Each line of the data below containing "minus" needs to be listed.

Top of MATERIAL PROVIDED

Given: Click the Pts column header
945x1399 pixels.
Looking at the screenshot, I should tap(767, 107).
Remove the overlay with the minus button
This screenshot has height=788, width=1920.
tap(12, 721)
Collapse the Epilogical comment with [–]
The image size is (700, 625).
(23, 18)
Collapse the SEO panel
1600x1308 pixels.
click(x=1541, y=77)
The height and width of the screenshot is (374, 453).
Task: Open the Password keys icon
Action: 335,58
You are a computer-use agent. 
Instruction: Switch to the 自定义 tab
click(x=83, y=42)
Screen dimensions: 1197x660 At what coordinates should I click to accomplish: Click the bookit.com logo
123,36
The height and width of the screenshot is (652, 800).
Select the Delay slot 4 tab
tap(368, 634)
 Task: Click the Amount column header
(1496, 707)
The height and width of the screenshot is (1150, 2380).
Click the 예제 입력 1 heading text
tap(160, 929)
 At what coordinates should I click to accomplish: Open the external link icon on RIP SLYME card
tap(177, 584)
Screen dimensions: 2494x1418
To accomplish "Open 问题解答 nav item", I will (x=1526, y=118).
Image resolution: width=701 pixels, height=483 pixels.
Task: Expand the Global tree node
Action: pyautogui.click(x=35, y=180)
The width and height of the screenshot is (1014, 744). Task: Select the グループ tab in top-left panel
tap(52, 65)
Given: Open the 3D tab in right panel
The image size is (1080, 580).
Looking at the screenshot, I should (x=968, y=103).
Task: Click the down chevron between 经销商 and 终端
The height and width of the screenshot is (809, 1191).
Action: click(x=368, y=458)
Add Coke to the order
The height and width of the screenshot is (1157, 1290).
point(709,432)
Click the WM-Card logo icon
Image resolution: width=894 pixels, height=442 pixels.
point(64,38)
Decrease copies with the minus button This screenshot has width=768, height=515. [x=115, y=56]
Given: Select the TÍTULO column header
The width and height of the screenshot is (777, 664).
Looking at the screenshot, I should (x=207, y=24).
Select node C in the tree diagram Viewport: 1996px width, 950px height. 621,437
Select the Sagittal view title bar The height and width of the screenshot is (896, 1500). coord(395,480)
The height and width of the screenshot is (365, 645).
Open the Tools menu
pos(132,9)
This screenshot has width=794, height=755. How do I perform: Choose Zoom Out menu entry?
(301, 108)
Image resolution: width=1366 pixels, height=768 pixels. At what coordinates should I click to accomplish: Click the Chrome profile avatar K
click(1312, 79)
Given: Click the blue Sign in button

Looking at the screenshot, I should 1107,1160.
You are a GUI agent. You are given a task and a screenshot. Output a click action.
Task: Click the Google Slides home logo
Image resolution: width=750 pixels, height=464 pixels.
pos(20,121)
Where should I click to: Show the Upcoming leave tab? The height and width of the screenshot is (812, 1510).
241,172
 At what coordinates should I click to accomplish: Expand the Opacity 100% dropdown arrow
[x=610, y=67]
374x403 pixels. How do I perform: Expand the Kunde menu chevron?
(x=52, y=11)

Bottom of MATERIAL PROVIDED

_OUTPUT FOR THIS EXERCISE_.
Remove the overlay with the minus button
Decrease copies with the minus button This screenshot has width=768, height=515. [x=115, y=56]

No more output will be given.